Something like the minimum wage is different because it's still by the hour, it's not a mandatory relatively large lump sum per employee that you must pay regardless of hours worked. Obviously an increased minimum wage, health care tax per employee or whatever raises the cost of each employee but usually most businesses already try to run with the amount of people they need, they're not usually sitting on tons of useless unneeded employees, so with an increased minimum wage you're usually saying pay the wage or shut down and most will pay the increased minimum wage and everything works out fine, with a few businesses on the margins falling by the wayside, but it's a net win. Still though, even with an increased minimum wage, if you don't offer health insurance if you have 20 hours you want to offer as a job it pretty much won't cost you more than 20 hours labor. Warren's plan will make that 20 hours of labor plus 98% of whatever their average healthcare cost is. So most likely an employer would hold of on offering positions until it's absolutely necessary so that it's most cost effective. Of course this is what they always do we're just changing the math to where it'd be cost effective for them.

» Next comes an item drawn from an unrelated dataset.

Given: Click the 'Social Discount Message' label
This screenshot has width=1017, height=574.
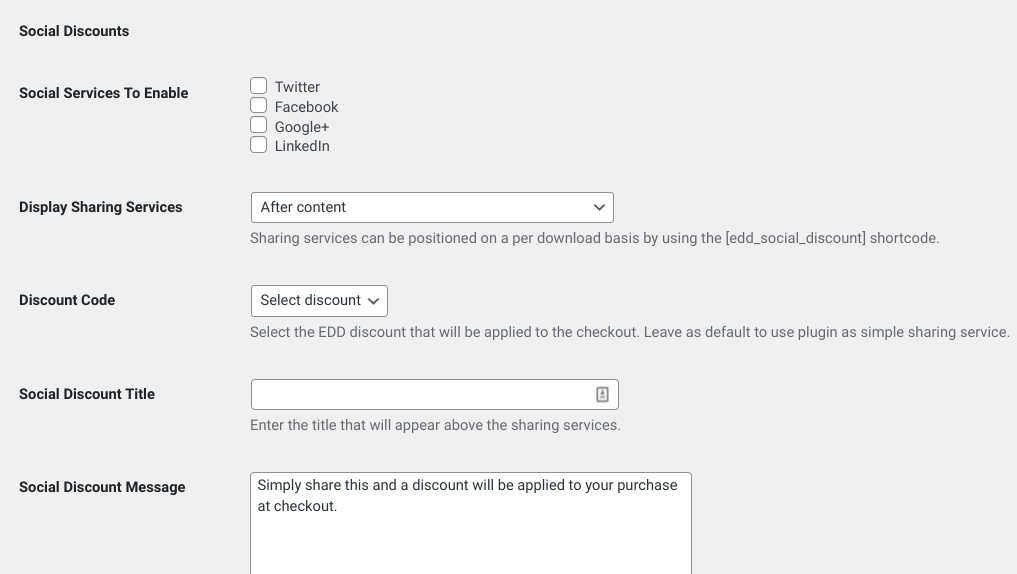Looking at the screenshot, I should (102, 487).
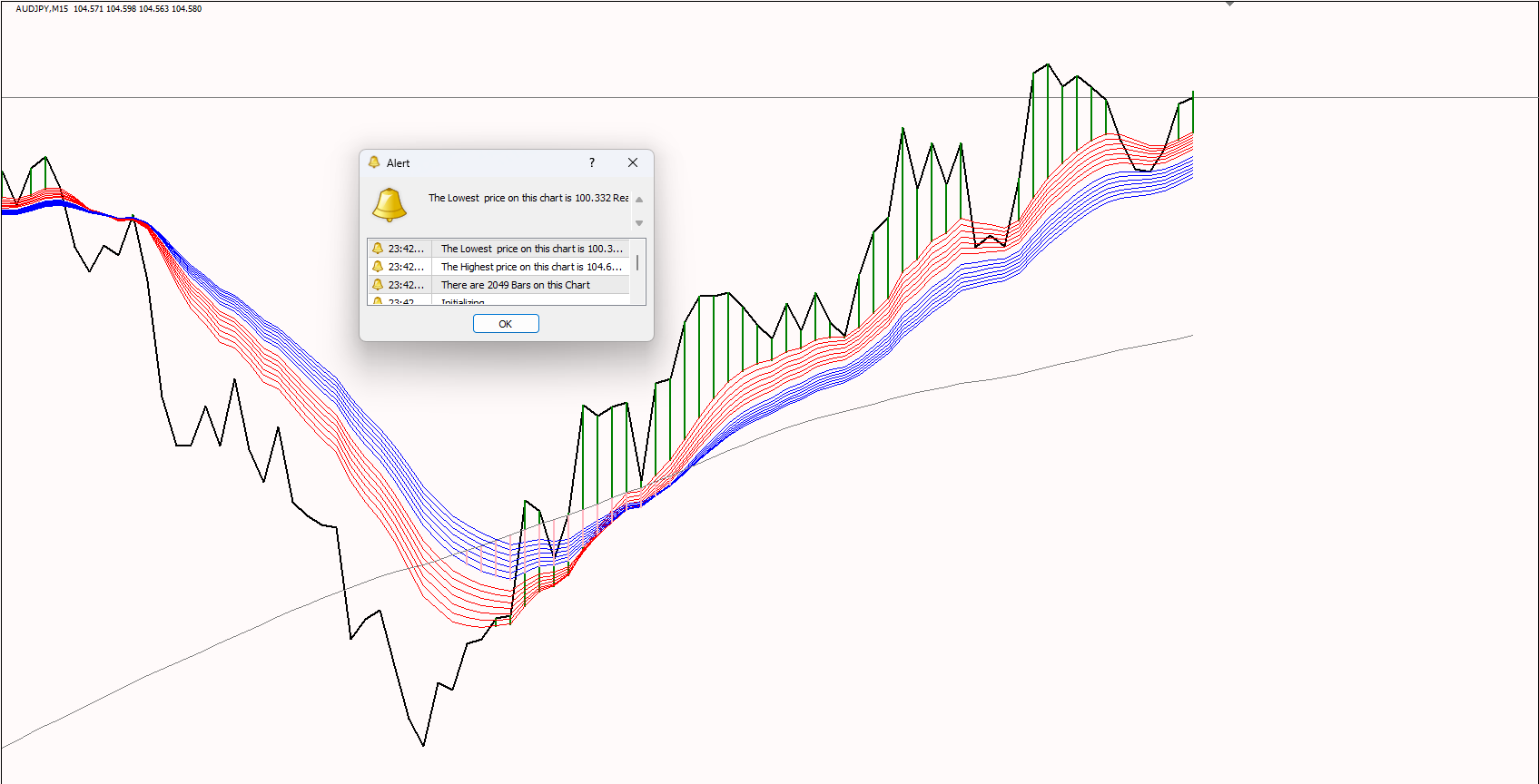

I just don't think it's wrong to say it'll cost jobs, I'd be willing to bet it would. It's simple math. As I said in the thread about her plan, I imagine it'd mainly be part-time jobs lost. I'm sure that some companies may use any bill passing as an opportunity to re-evaluate their staffing but I find that somewhat irrelevant, much like some companies re-evaluated their health care providers and staffing when the AHCA was passed. It's just something that would happen because any large shift in policy will get a bunch of companies to look at this stuff at one time instead of it being staggered around on their own schedules. But the decreased part-time job creation I do think would be a direct effect of Warren's proposal.

Now, like you say, whether that offsets the fact you can run around and say "no middle class tax hike," I dunno. Personally I think it's the wrong way to go about it but without a crystal ball I can't say if it'd get passed a different way. Can't even say it'd get passed this way. I just think it's better to not do the tax that way.

Personally I want the companies that want to play loose with their hours to be free enough to be loose with their hours, I know part-time positions aren't great but I think there'd be a lot of turmoil that would accompany any M4A bill being passed and I think there'll be coming turmoil with self driving vehicles and the like, I want as many jobs as possible out there to lessen the blow.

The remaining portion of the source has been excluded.